No pictures belong in the copy. Retype exactly, and only, the stretch of lines below from the one with "Task: Click vendor" through the one with "Click into the D:\MassHunter\ path field".

● **Given information**
==================================================

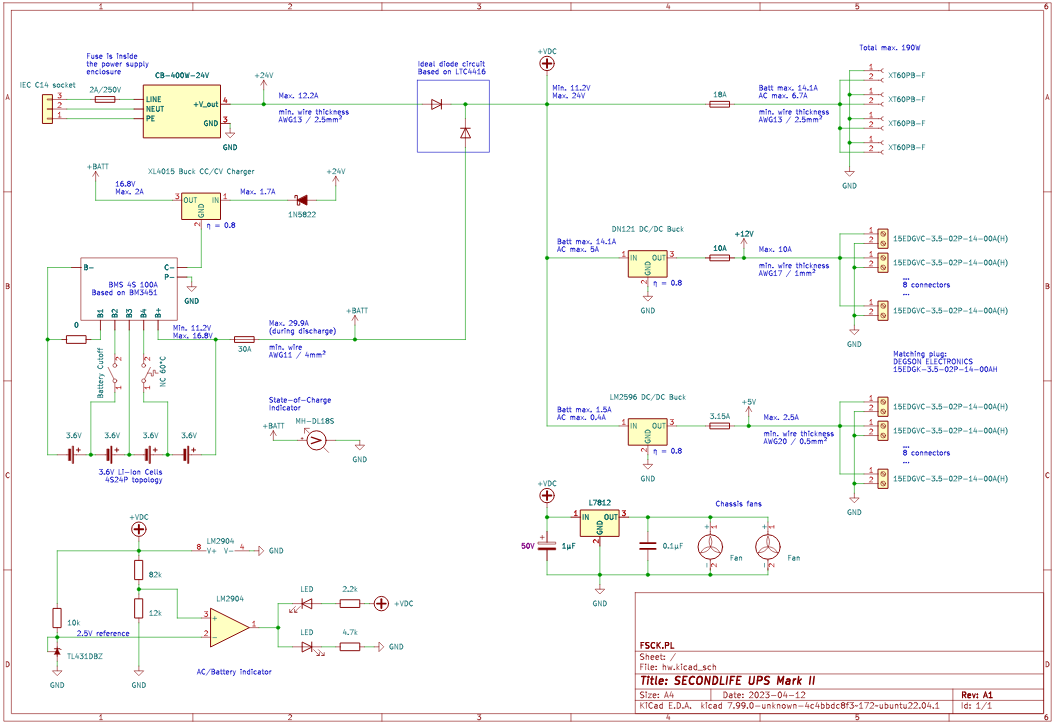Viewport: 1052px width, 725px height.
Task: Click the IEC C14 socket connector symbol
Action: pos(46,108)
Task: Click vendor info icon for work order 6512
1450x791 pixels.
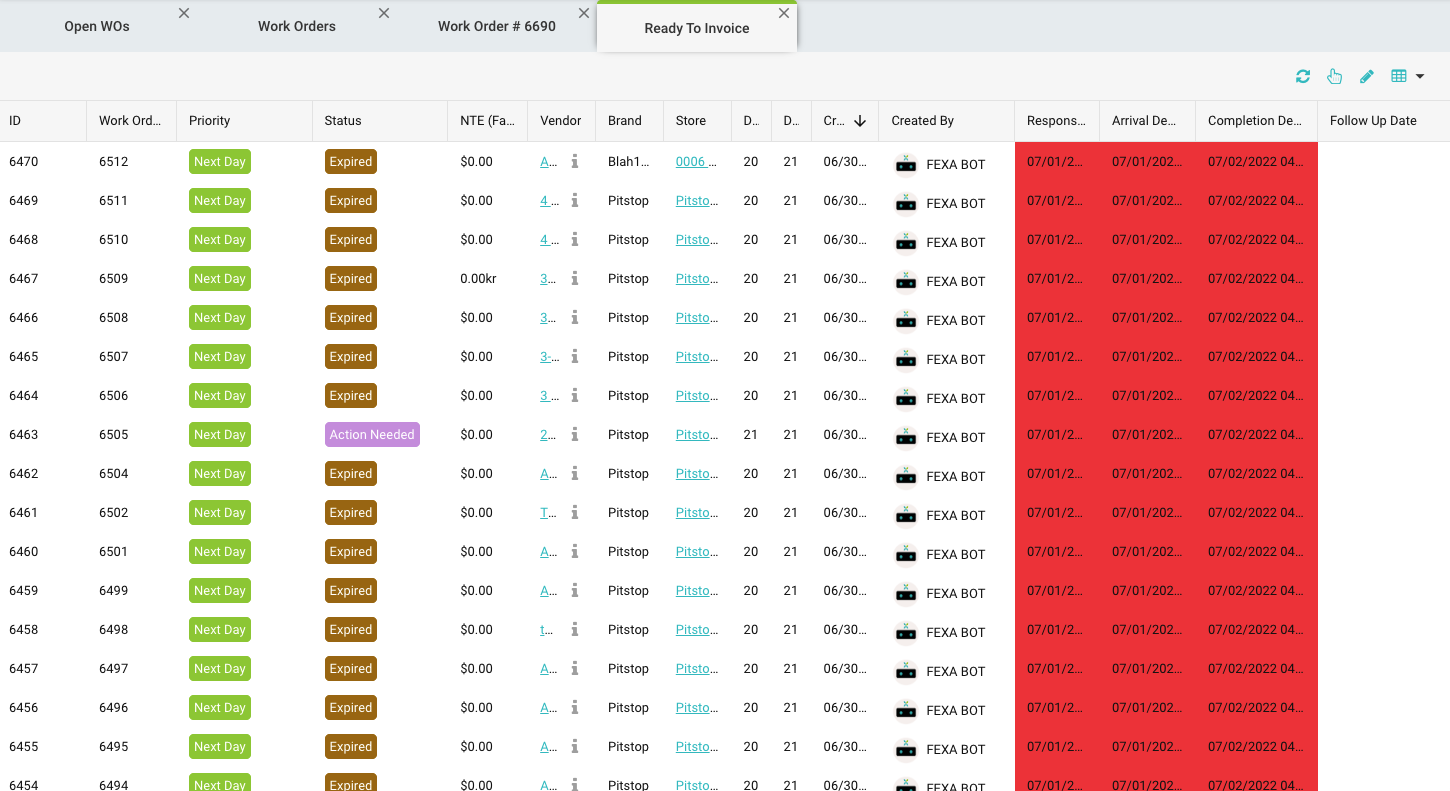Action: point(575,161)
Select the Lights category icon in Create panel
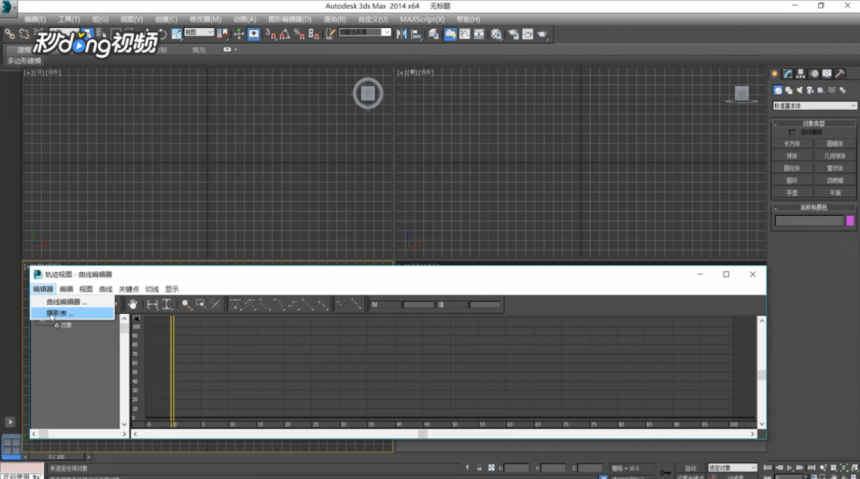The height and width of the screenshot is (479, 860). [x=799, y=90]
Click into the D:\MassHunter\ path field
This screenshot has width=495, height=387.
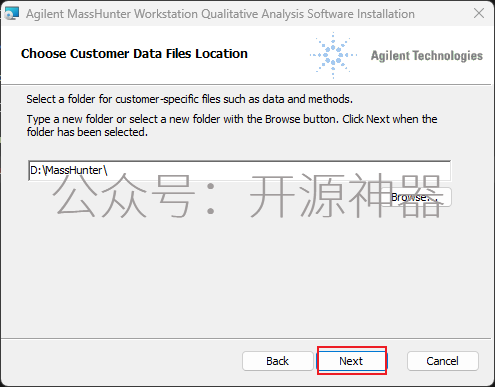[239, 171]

==================================================

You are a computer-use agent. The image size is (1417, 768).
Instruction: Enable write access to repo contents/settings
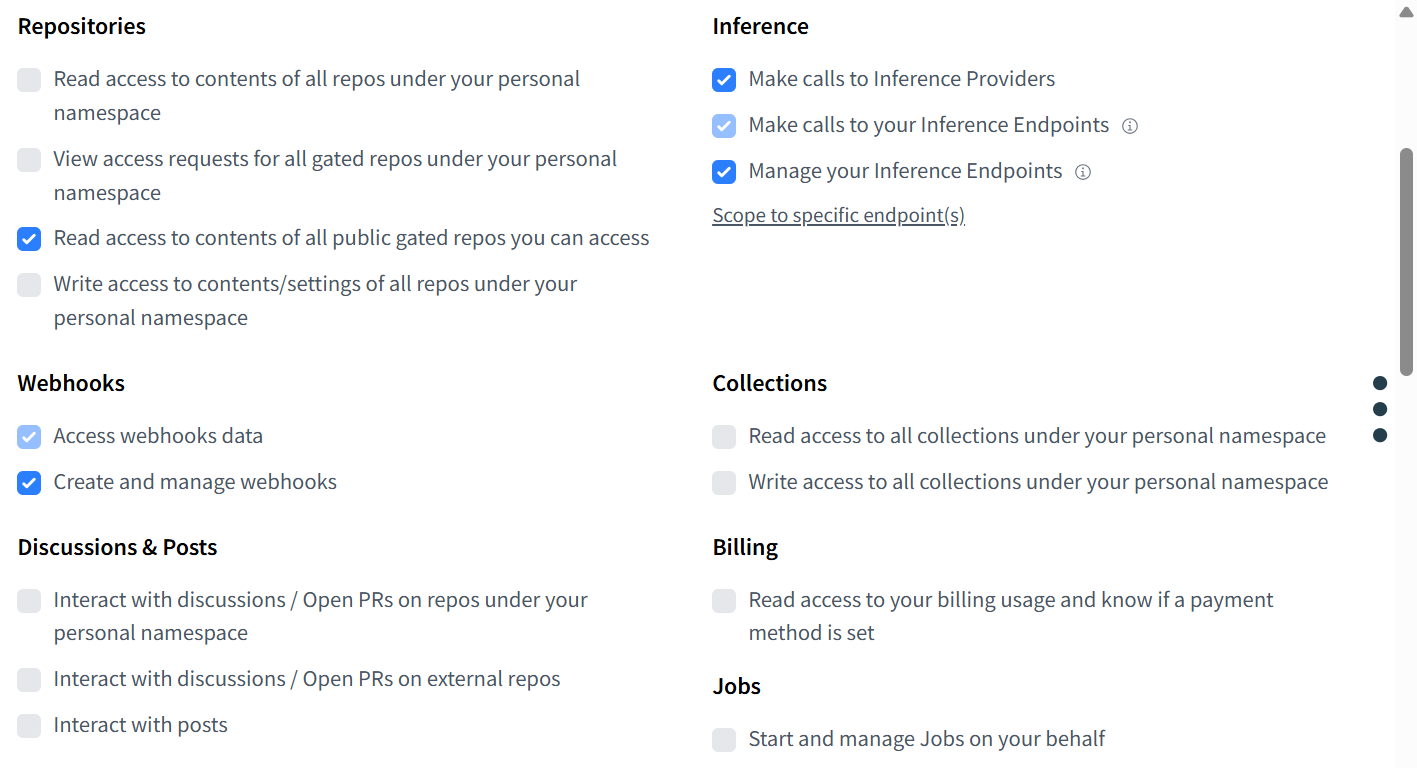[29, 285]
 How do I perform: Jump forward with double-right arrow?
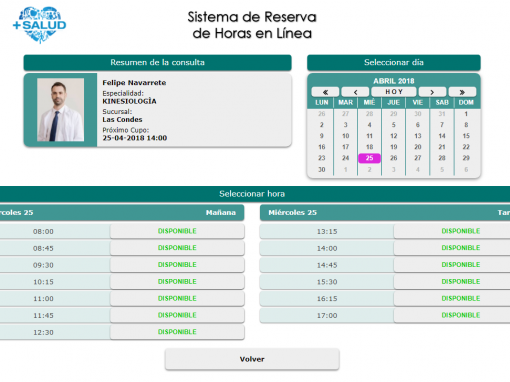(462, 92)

==================================================

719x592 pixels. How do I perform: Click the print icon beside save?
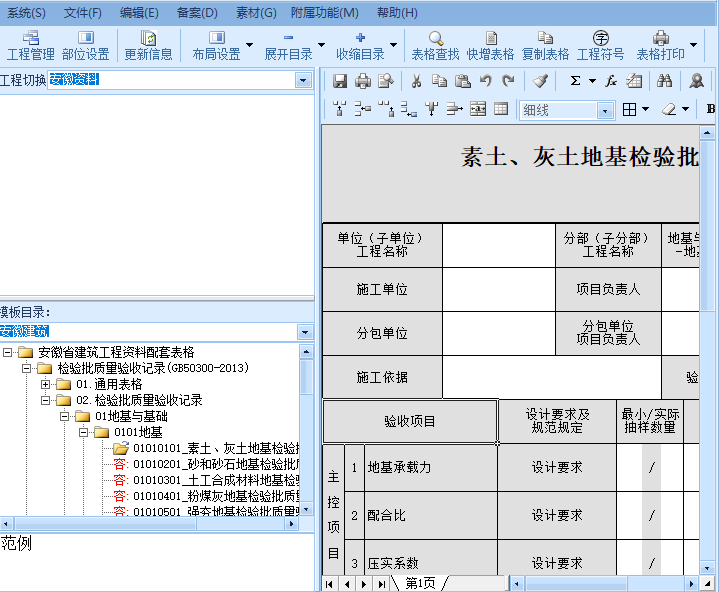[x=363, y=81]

==================================================

● **Written response**
Task: Click vendor info icon for work order 6512
1450x791 pixels.
Action: point(575,161)
Select the Lights category icon in Create panel
The height and width of the screenshot is (479, 860). [x=799, y=90]
Click into the D:\MassHunter\ path field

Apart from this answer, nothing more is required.